The actual requirement that a self driving vehicle must fulfill is to construct and maintain an accurate predictive model of the environment in which the vehicle is operating. That environment is extraordinarily complex, includes many rare but important situations and, for competent functioning, must include things as abstract as anticipating the actions of other drivers, pedestrians, cyclists, animals, and various natural phenomena as well as being able to recognize and understand all manner of objects that might find their way onto a roadway. A car should not brake for a pigeon standing in the road but it is highly advisable to brake for comparably sized and oriented trailer hitch lying in the street. A tumbleweed on a highway requires a different response to a comparably sized rock. Cars will encounter all manner of fallen branches and must be able to proceed, and sometimes they will encounter fallen power lines and must be able to not proceed.

It is true that lidar provides a kind of input which is easy to interpret and act on if the primary objective is to avoid interacting with other objects. For this reason it was an indispensable contribution to early efforts to make self driving vehicles. But cameras are by far the richer source of information about the state of the environment. Sophisticated vision processing is not something which can be omitted from truly competent systems.

For this reason I don't think that sacrificing camera performance is a good idea, especially if that performance can be supplemented easily. Note that all the hazards I enumerated above are as likely to occur at night as they are during the day, and all of them are much harder to distinguish with lidar than they are with a camera.
 
The problem with a single camera approach is predicting precise distances. I suspect Tesla will have trouble identifying distances to other perpendicular cars approaching a stop sign or realizing if someone is about to run a red light. Absent LiDAR, I think stereo cameras would have probably been a better approach and/or side radars.

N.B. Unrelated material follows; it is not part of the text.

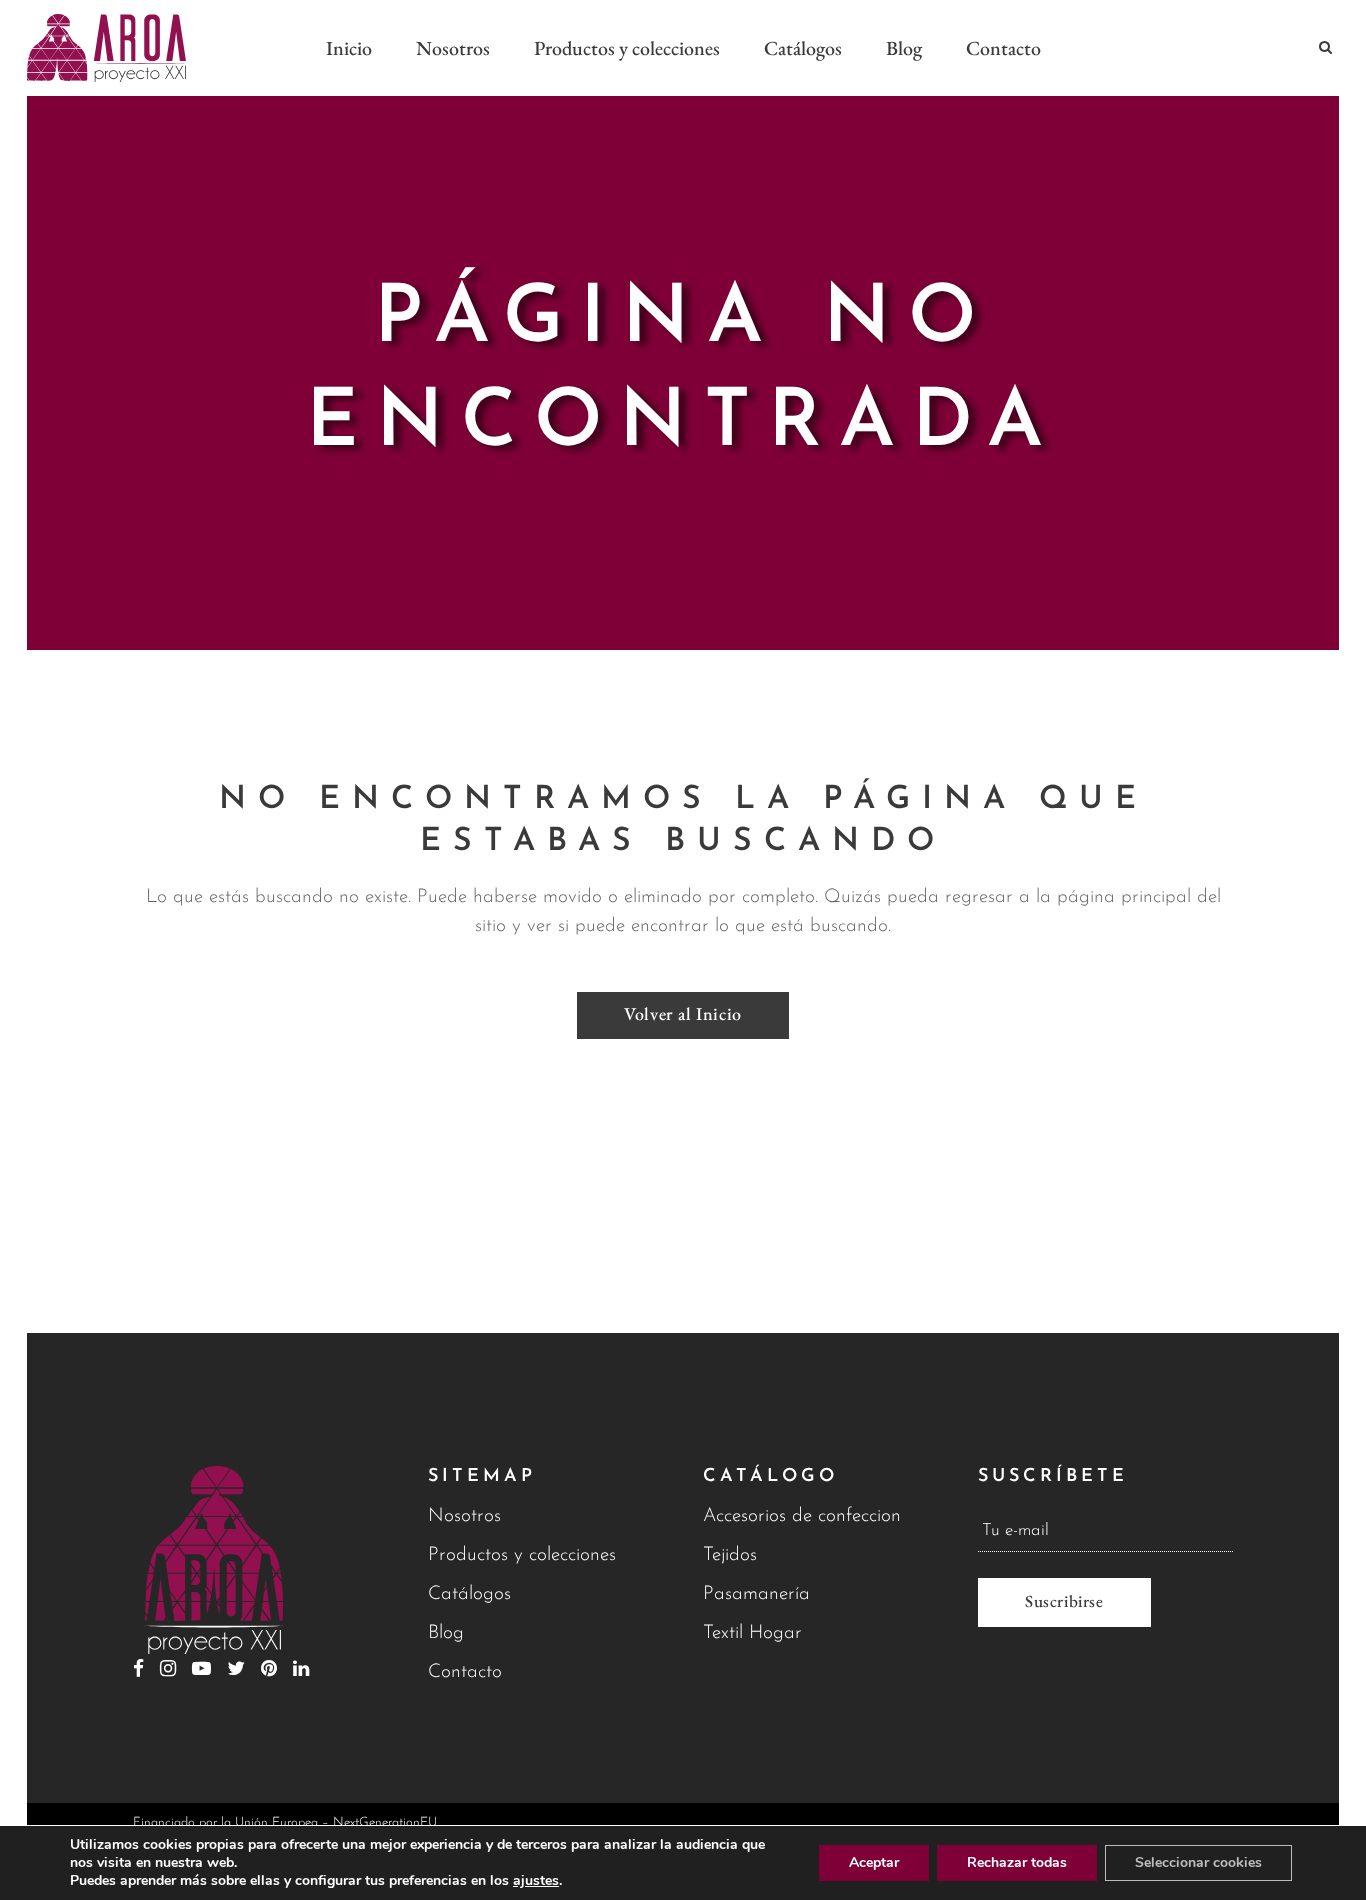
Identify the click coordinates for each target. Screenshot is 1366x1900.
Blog (446, 1633)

Not that I'm saying it wouldn't be better to have stereo in all directions (plus lidar, plus, sure I'll take it, radar all around -- the more the merrier really), but... it is possible to do temporal stereo vision to get some idea of distance even from a single camera, if the camera is moving and you have consecutive frames from that camera over time. This obviously has important limitations, but it's not nothing.
 
  • Like
Reactions: John G
it is possible to do temporal stereo vision to get some idea of distance even from a single camera

Discussed somewhat in the latest Tesla Show episode: 72 – HD Maps with a Special Guest

This startup uses video captured from normal cellphones to create HD maps. They use consecutive frames like you discussed + "geometry" to build 3D maps only with 2D vision.
 
  • Informative
Reactions: croman
Curious. What do you think the other two rear-facing cameras on the front indicators are for..?

Not for cross traffic detection when backing out between two cars, that's for sure. They can't see anything.

If it was unclear, cross traffic detection for this scenario is a common driver's aid and commonly called that. It helps you see to the sides when backing out.

AP2 has an even worse blind spot on front when driving between two walls since there is no nose camera and no front corner radars...
 
  • Like
Reactions: scottf200
backing between cars

backing out between two cars

Thanks for clarifying.

I believe that the combination of rearview cam and ultrasonics is sufficient for car parks, where traffic is moving slowly, and for reversing out of angled parking spaces into the flow of traffic. I don't believe it could reverse out of a perpendicular parking space into the flow of traffic on a busy road.

FSD could mitigate this by always reversing into perpendicular parking spaces (i.e. like park assist does, when it works).